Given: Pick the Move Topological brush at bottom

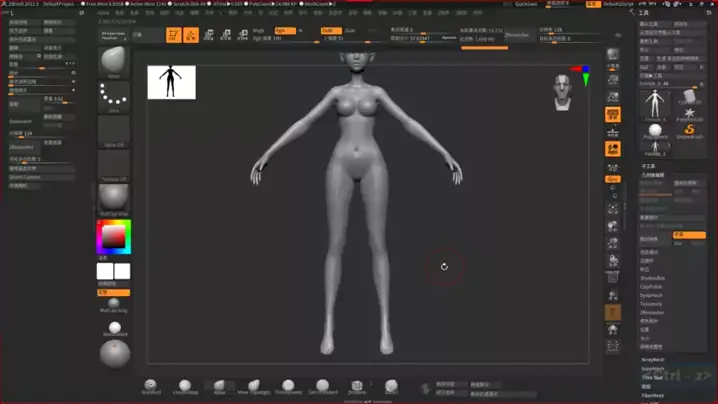Looking at the screenshot, I should pos(253,387).

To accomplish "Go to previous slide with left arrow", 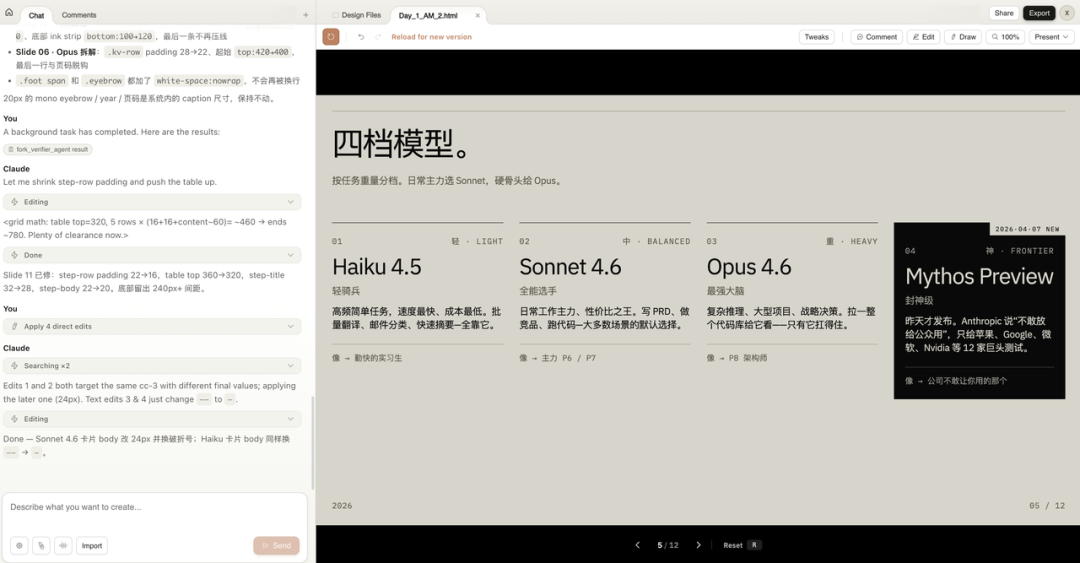I will (638, 545).
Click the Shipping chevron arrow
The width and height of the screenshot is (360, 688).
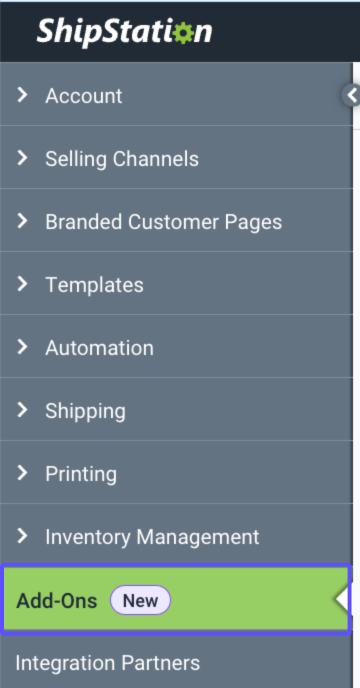pos(22,410)
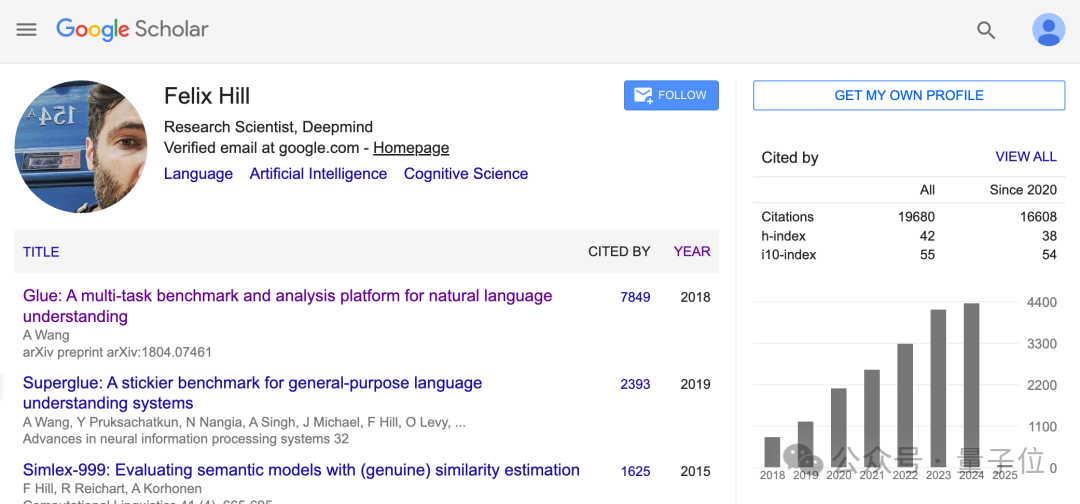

┄┄┄┄┄┄┄┄┄┄

● **ACTION ITEM**
No picture is to be included when the lines from the one containing "Click the Shipping chevron arrow" through the end of the material above are output exactly; nothing else is written.

● **TASK ANSWER**
Click the Shipping chevron arrow
The width and height of the screenshot is (360, 688).
pos(22,410)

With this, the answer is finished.